Céleste a perdu sa mère — une grande exploratrice de l’espace — très jeune. Dès ses premiers pas, ses soins et son éducation sont donc pris en charge par Robot, produit de la première génération de Guardianbot.
Devenue adulte, Céleste est à son tour appelée par les étoiles. Fraîchement diplômée de l’école d’aéronautique, elle s’envole pour une première mission interstellaire de six mois. Demeuré seul sur terre, Robot se console en replongeant dans leurs plus beaux souvenirs. Or, au fil des jours, la solitude commence à affecter le gentil androïde, mettant à l’épreuve ses systèmes technologiques vieillissants et menaçant sa précieuse carte mémoire.
Pendant ce temps, seule aux confins de l’espace, Céleste est rudoyée par des créatures destructrices qui la retiennent sur une planète lointaine. Alors qu’elle lutte pour fuir ce terrain hostile, la jeune femme sera également guidée par les souvenirs de son enfance et l’amour qui la rattache à son gardien.
Le DJ, compositeur, musicien et bédéiste Eric San, mieux connu sous le nom de Kid Koala, souhaitait rendre hommage à ses grands-parents avec Space Cadet, une bande dessinée parue en 2011, dont l’adaptation cinématographique atterrit ces jours-ci sur nos écrans, sous le titre Space Cadet.

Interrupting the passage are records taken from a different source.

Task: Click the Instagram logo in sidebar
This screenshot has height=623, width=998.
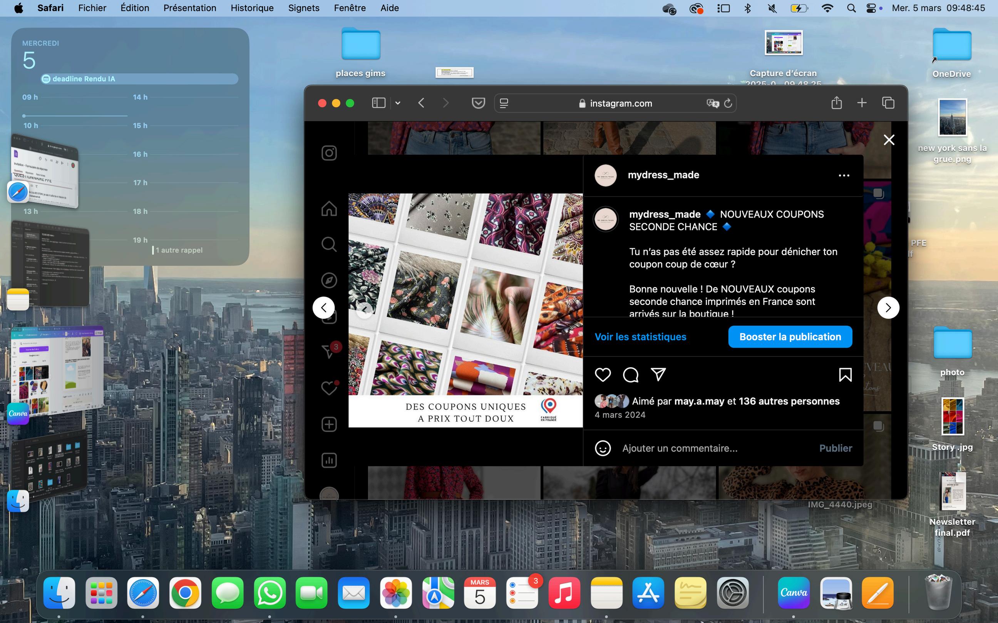Action: (x=329, y=153)
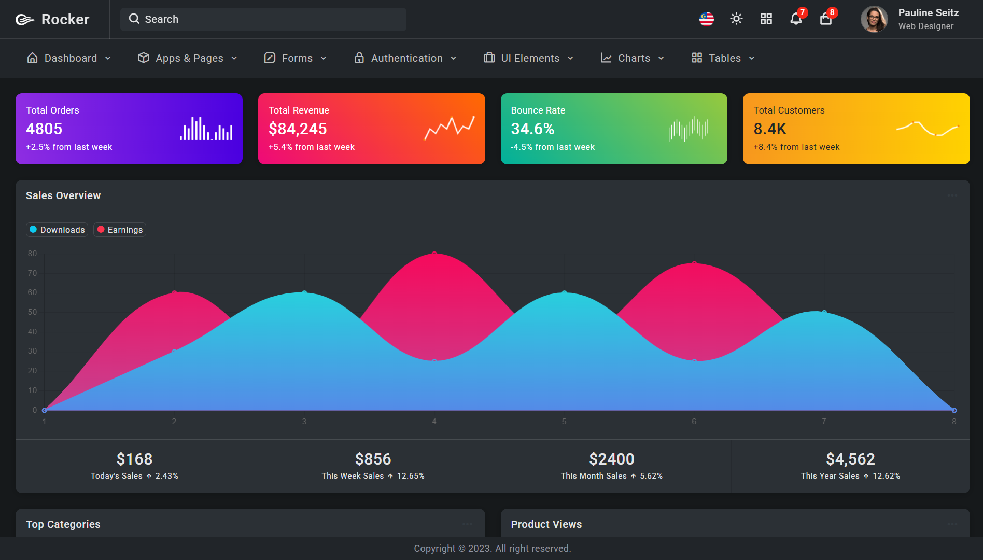Screen dimensions: 983x560
Task: Toggle the Earnings series in Sales Overview
Action: 119,230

L’odyssée de Céleste.
Avec cette sublime fable musicale, le réalisateur offre une réflexion puissante — et pourtant perlée de candeur — sur l’enchevêtrement entre mémoire, deuil et identité.
Entièrement dénué de dialogue, le film ne perd rien de sa puissance narrative et émotionnelle grâce au travail scénaristique de Mylène Chollet, ainsi qu’aux animations en trois dimensions d’une poésie aussi sublime qu’évocatrice. Avec son allure rétrofuturiste, l’univers de Space Cadet est ciselé avec la précision du cœur, prouvant que la simplicité est le véhicule des plus grandes émotions. Impossible de ne pas s’attacher au duo formé par Robot et Céleste, qui rappelle que les plus petits moments de partage — une crème glacée, une graine plantée, un éclat de rire — forment les plus grands souvenirs.
Kid Koala s’attelle au travail de réalisation avec la patience et le dévouement de l’artisan, s’attelant à démontrer que la lenteur et le souci du détail sont les plus grands alliés de l’éveil des sens. À cet effet, une scène, d’une beauté inouïe, s’impose ; celle dans laquelle les deux héros, attablés dans un casse-croûte, prennent part à une compétition d’origami improvisée.
On ne peut non plus passer sous silence la trame sonore du film, composée par son réalisateur lui-même, et qui devient ici un personnage en soi et un magistral vecteur d’émotions. Constituée de fins morceaux de jazz où se glissent avec parcimonie des paroles allusives, la musique fera vibrer les petits tout en s’adressant aux plus grands, en contribuant à la profondeur du récit.
Même si les différentes trames narratives du film sont d’une portée inégale, ce dernier se clôt sur un magnifique épilogue, évoquant avec retenue la douleur du deuil, mais aussi ses possibilités ; celles qui résident dans le partage, le recommencement et la force qu’ont les souvenirs de nous propulser vers la suite.
Même s’il a pour son récit plongé dans l’imaginaire du futur, Kid Koala offre avec Space Cadet une histoire intemporelle qui traversera certainement les époques, nous rappelant que, dans cette course effrénée vers le progrès, les plus grandes réponses se trouvent parfois dans le cœur de ceux qui nous ont pavé le chemin.